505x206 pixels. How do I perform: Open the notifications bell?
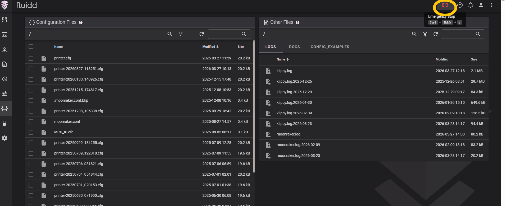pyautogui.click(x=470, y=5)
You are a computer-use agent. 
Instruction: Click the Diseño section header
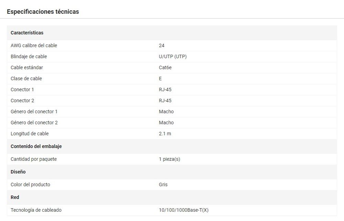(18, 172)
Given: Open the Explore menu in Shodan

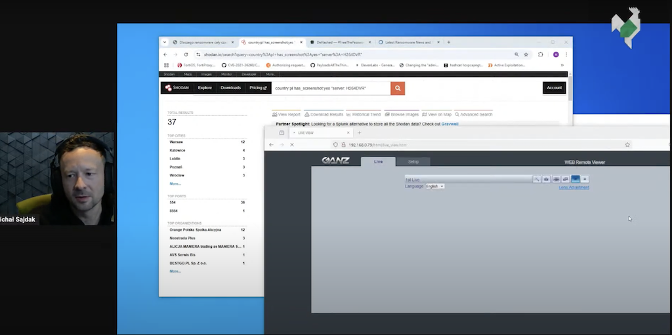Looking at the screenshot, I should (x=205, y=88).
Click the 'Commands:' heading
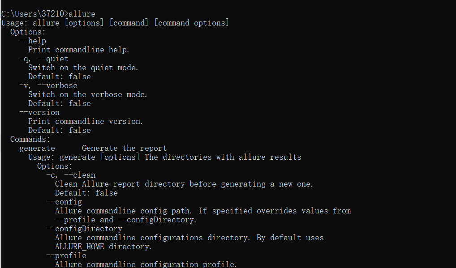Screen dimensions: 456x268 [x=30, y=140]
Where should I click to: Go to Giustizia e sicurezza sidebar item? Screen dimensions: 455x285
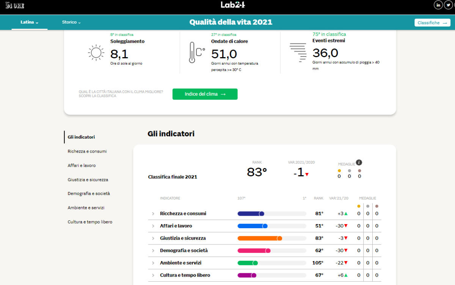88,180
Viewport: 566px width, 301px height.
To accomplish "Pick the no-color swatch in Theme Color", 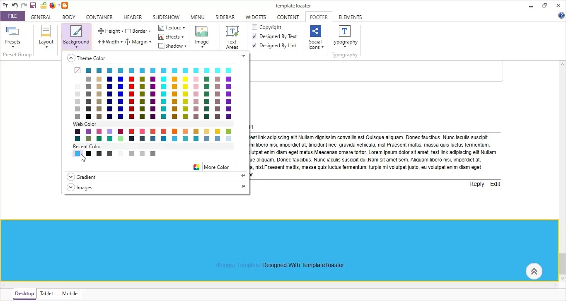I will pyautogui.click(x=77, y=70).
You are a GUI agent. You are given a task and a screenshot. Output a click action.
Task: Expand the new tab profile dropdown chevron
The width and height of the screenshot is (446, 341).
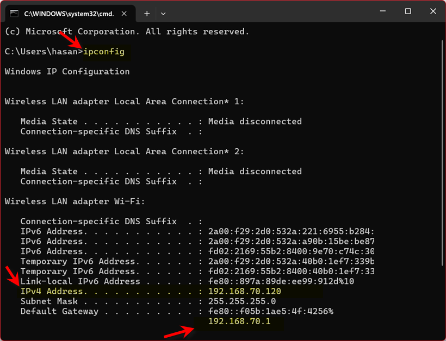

Task |
For the string "width", count the lines of the preceding listing in which it appears, and report the count alone.

Response to the exercise |
2